The process of generating lyrics is a feedforward neural network which inputs a sequential data and outputs a word index in the vocabulary list. After the training process is done, the model randomly picks some start words (also called as seed words) and looks up to their word vectors to form a sequential input, combined with the previous sentence context. At first time the sentence context is a zero vector since there is no previous word. But later, the sentence vector can be calculated using the LSTM context model, then it can be used to generate the word for now. The LSTM generate model takes the sequential input and outputs a densely-connected vector with the dimension of vocabulary size of the word2vec model, a softmax function is then given to calculate the probability of each word to be generated. The generative model can go again and again to generate as many words as possible. Remember that we introduce the start token, the end token and the unknown token in Sect. 3.4, we can simply separate the generated words line by line using these tokens.

4 Experimental Results

We experiment our models on three famous Chinese singers, Jay Chou, Eason Chan and Faye Wong. The system first segments the lyrics data from each singer line by line, and extracts the vocabularies, then represents each line of lyrics as a sequence of word vectors. As it is shown in Sect. 3.1, the word vectors have been pre-trained on Chinese Wikipedia data using word2vec model, which are quite helpful to capture the word meaning of each sentence. And for the words not shown in the vocabularies of the word2vec model, they are represented as an unknown token. The sequences of word vectors representation of sentences are then fed into the LSTM context model line by line. After training the sentences for many epochs, all the sentence vectors can be projected into a latent vector space, where similar lyric lines are closer to each other.
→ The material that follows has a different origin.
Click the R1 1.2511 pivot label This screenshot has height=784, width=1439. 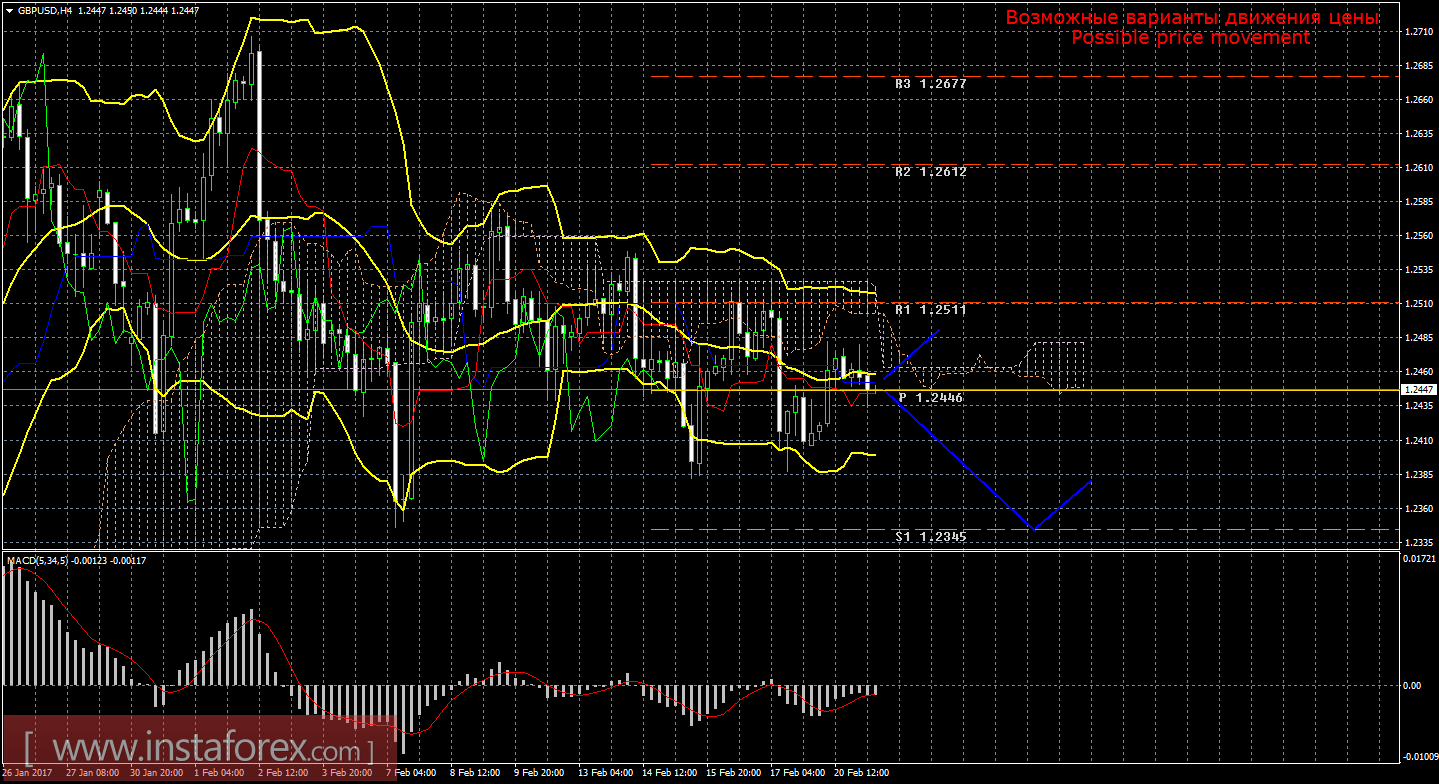pyautogui.click(x=930, y=310)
As the context vector of the previous line has been introduced into the LSTM generative model just as the vector representation of each word, it is fairly easy to train the language model and use softmax classifier to predict the most possible word to be generated. After training for many epochs, the generative model is able to generate some lines of lyrics with a good manner. For example, the generative model learned from 243 songs from Jay Chou, and generated some lyrics in Table 1, which seems to be funny and mysterious, just like the style of himself. As for Eason Chan, 325 songs have been fed into the model to learn his styles, the generated lyrics is shown in Table 2, which seems more mature and sad. And for Faye Wong, 215 songs have been trained to learn her pattern, the lyrics shown in Table 3 express her style of songs, which is nature and free of love, sometimes mysterious (Table 4).

Table 2. Generated lyrics of Jay Chou
Table 3. Generated lyrics of Eason Chan
Table 4. Generated lyrics of Faye Wong

5 Conclusion

The results of the generated lyrics of the above three singers show that the models can significantly captures some patterns and styles of the input users automatically. Although the patterns and styles of singers are latent as parameters in their own trained models, they can be shown by generating some lyrics with the generative model. With more times of training and validation, our models can perform even better. One remarkable thing is that the models try to train the previous line of context to improve the performance of the generative model. Introducing the previous context into the current generating process might be a significant way.

Long Short-Term Memory neural network plays a great role in the context model. With its help, sequential text data can be processed line by line to get the context representation of sentences. The results in this paper show it useful in generating lyrics given previous context. This may be a very good method for other applications like text classification, sentiment analysis and so on.

Besides, with the help of word vectors trained on Chinese Wikipedia data, the model can generate words not just from a given singer’s lyrics, but some words with similar semantic meanings, so it can generate purely new songs, and it is more flexible.